Pinpointing the value of PCDL to other services

The recognition in the White Paper (2006) of the civilising and enriching civic, social and personal consequences of learning reflects an historical weight of qualitative evidence and learning theory. Since 1999, the work of the Centre for Research on the Wider Benefits of Learning has given additional authority to such conclusions. Its findings confirm that participation in adult learning is an important force for beneficial change in a range of areas: smoking, exercise, life satisfaction, race tolerance, authoritarian attitudes, political cynicism, political interest, number of organisational memberships and voting behaviour[12].

A method of capturing this at local level (through the Impacts Framework) is of potential interest not just to education providers, but also to public services focusing on health, well-being, community cohesion and democratic renewal. Pinpointing the contribution of PCDL to their objectives and PSA targets could help to lever additional funding and identify the relevance of PCDL to other planning processes, for example, Local Area Agreements (LAAs) (see Section D). Interestingly, the research suggests that taking non-vocational courses impacts on a much broader range of outcomes than either vocational or academic courses leading to accreditation.

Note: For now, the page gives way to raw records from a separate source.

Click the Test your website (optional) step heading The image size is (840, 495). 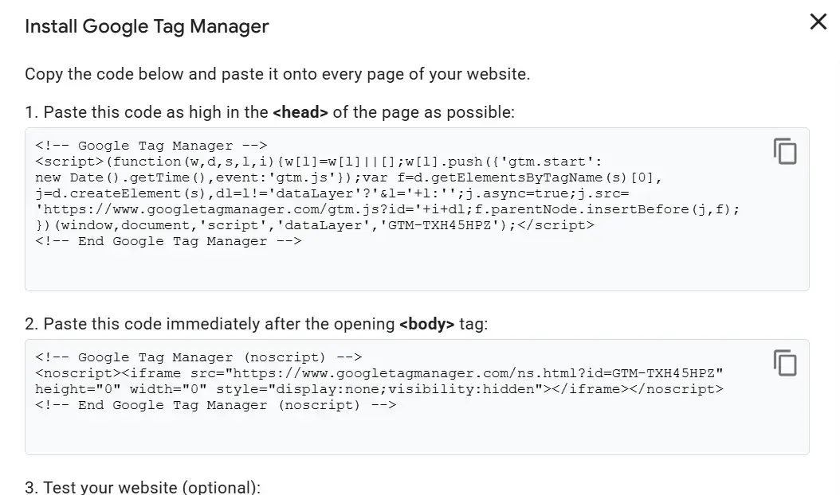click(143, 487)
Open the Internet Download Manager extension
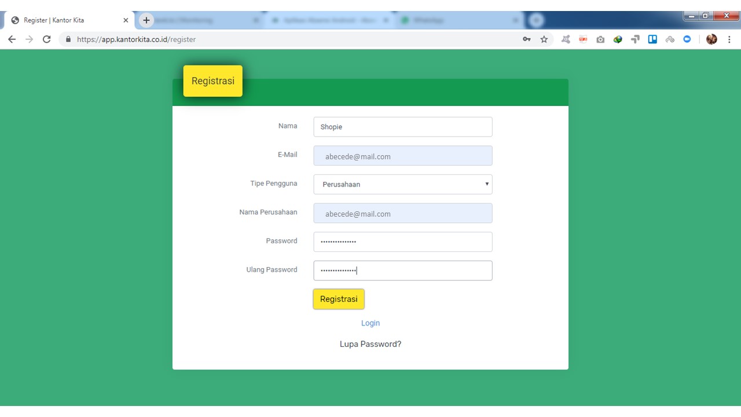This screenshot has width=741, height=417. (x=618, y=39)
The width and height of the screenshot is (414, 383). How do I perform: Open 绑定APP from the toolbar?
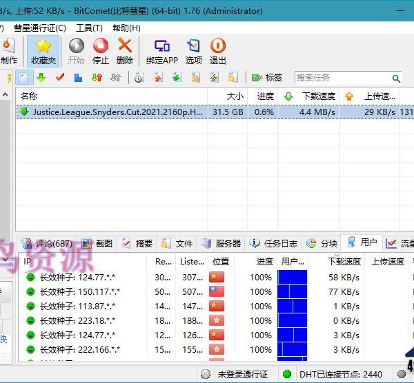162,47
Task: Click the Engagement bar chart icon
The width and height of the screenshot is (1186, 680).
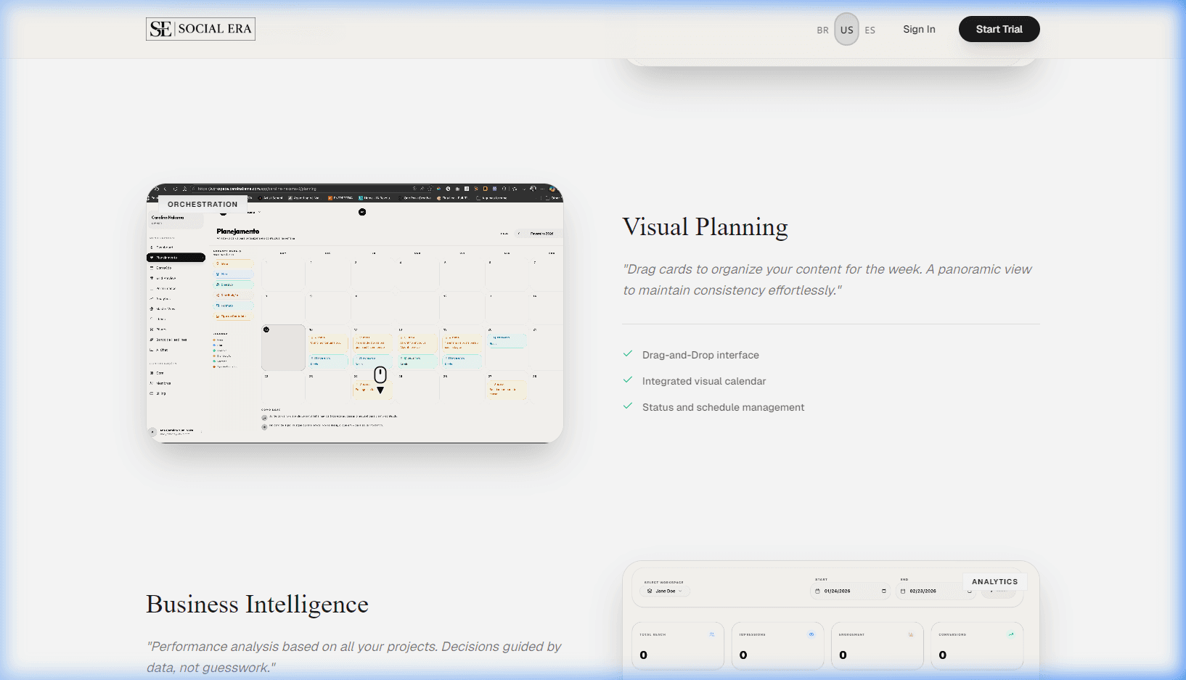Action: 911,634
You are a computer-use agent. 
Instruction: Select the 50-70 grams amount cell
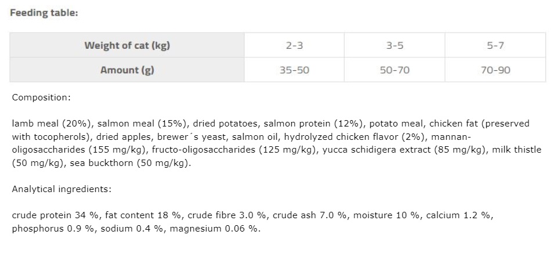tap(395, 70)
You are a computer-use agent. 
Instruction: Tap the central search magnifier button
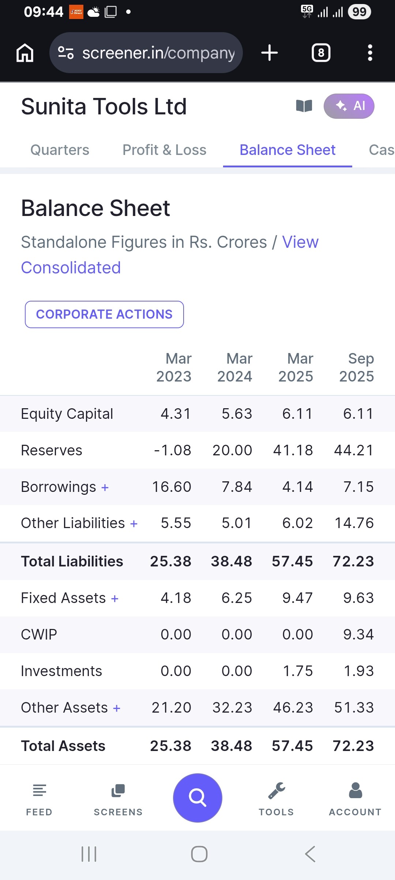click(198, 797)
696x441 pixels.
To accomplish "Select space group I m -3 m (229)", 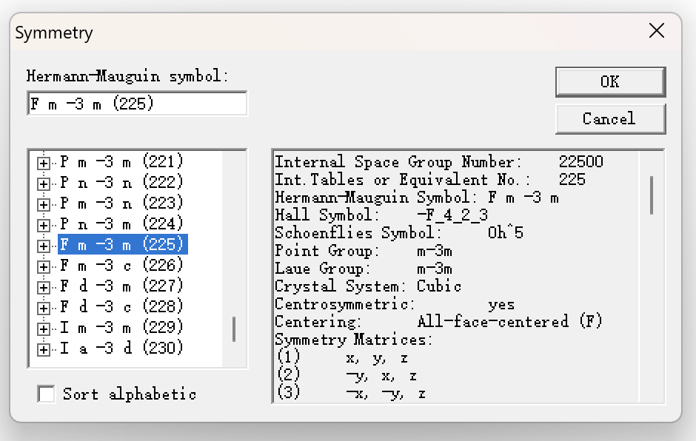I will 121,327.
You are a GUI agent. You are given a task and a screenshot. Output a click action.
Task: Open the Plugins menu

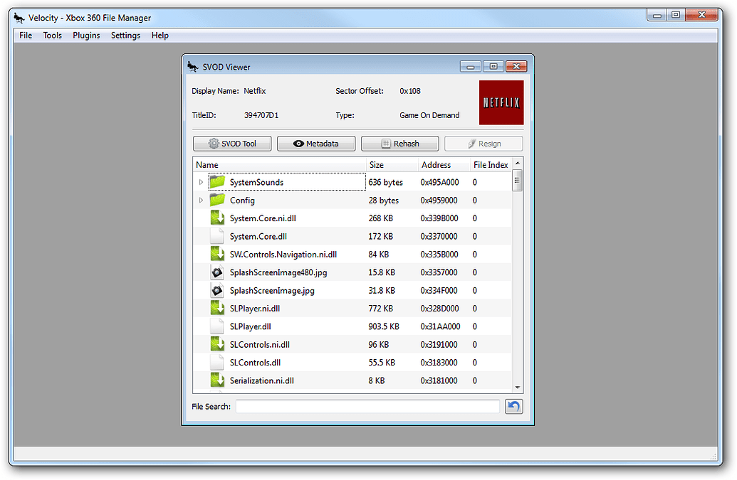[85, 35]
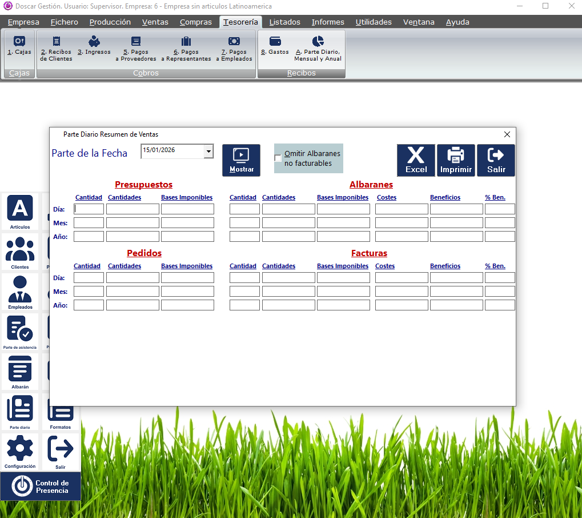Open Pagos a Representantes
This screenshot has height=518, width=582.
point(186,47)

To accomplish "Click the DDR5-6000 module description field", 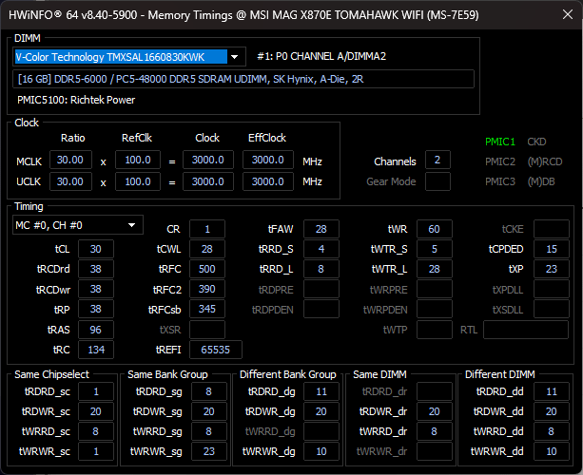I will click(x=243, y=79).
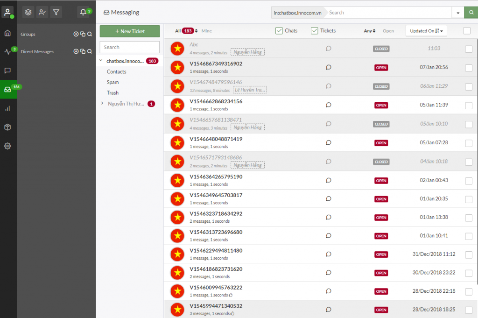The height and width of the screenshot is (318, 478).
Task: Select the Mine filter tab
Action: pyautogui.click(x=206, y=31)
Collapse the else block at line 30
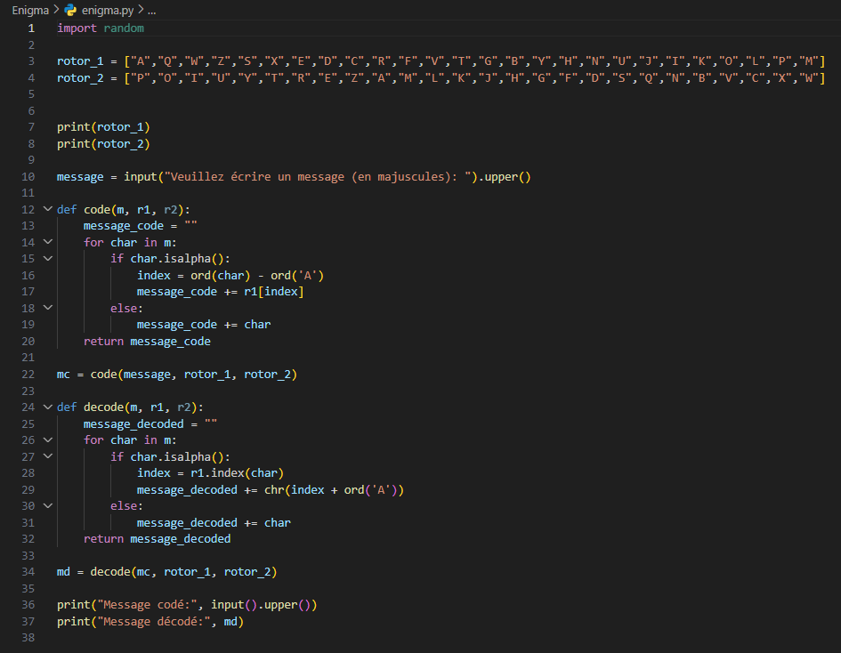The image size is (841, 653). tap(47, 505)
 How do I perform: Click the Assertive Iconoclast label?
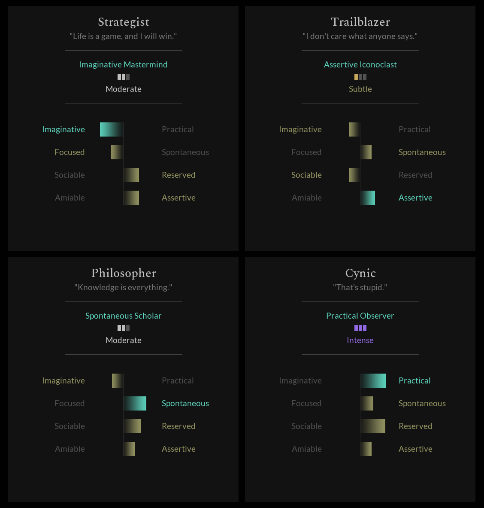(360, 64)
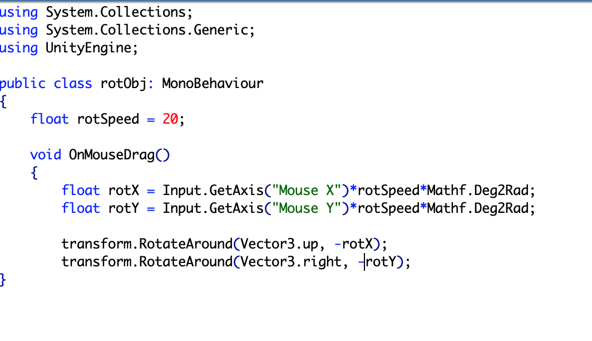
Task: Click the MonoBehaviour base class reference
Action: click(211, 83)
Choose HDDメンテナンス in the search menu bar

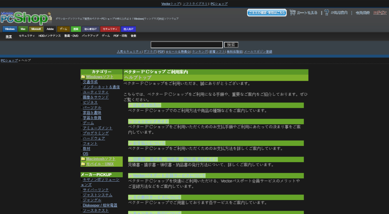click(x=50, y=36)
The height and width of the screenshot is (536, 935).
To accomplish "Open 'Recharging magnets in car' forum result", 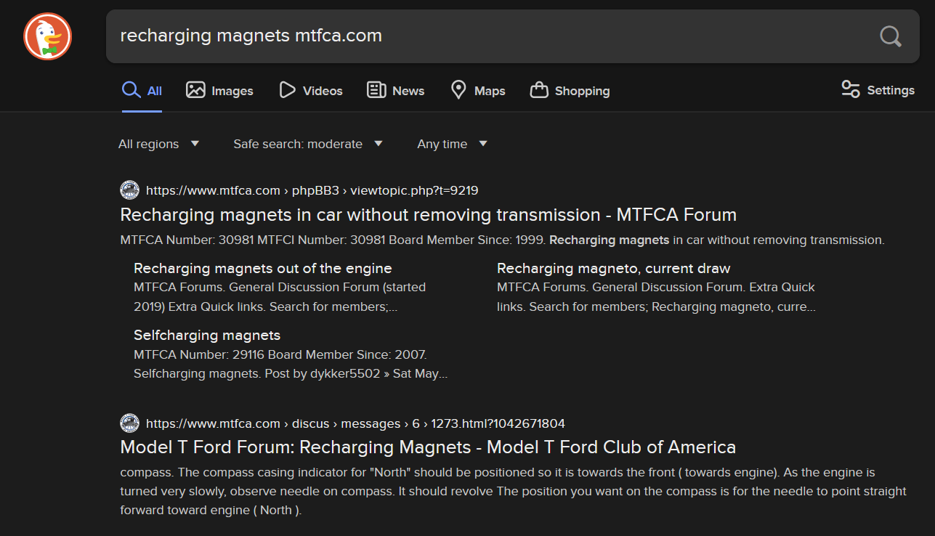I will pos(428,215).
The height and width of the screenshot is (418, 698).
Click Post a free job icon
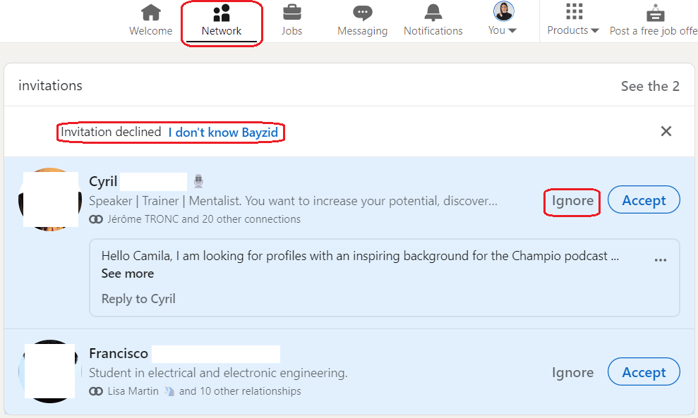pyautogui.click(x=655, y=13)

Wider public service reform

Capturing the social as well as individual value of PCDL should also be viewed in the context of the government’s overarching public service reforms. Here, the drive towards maximising the return on public investment is not just to improve the bottom line. It reflects also a desire to tackle social exclusion through more appropriate and targeted services, and the achievement of a public consensus about how to prioritise competing needs. In this context, calculations of value for money become more holistic (including social value), and therefore more complex (see Section B).

Recognising public value

The kind of performance analysis offered by the Impacts Framework aligns with a growing body of thinking on public value. This asserts that economic, social and environmental well-being are legitimate considerations in public service assessments (along with more familiar target-based data). It highlights the importance of endorsement and support by service users and their communities. Evidence gathered by using the Impacts Framework as an assessment tool will augment the learner feedback all providers are now required to gather through a developing range of consultation methods linked to the responsiveness dimension in the Framework for Excellence[13].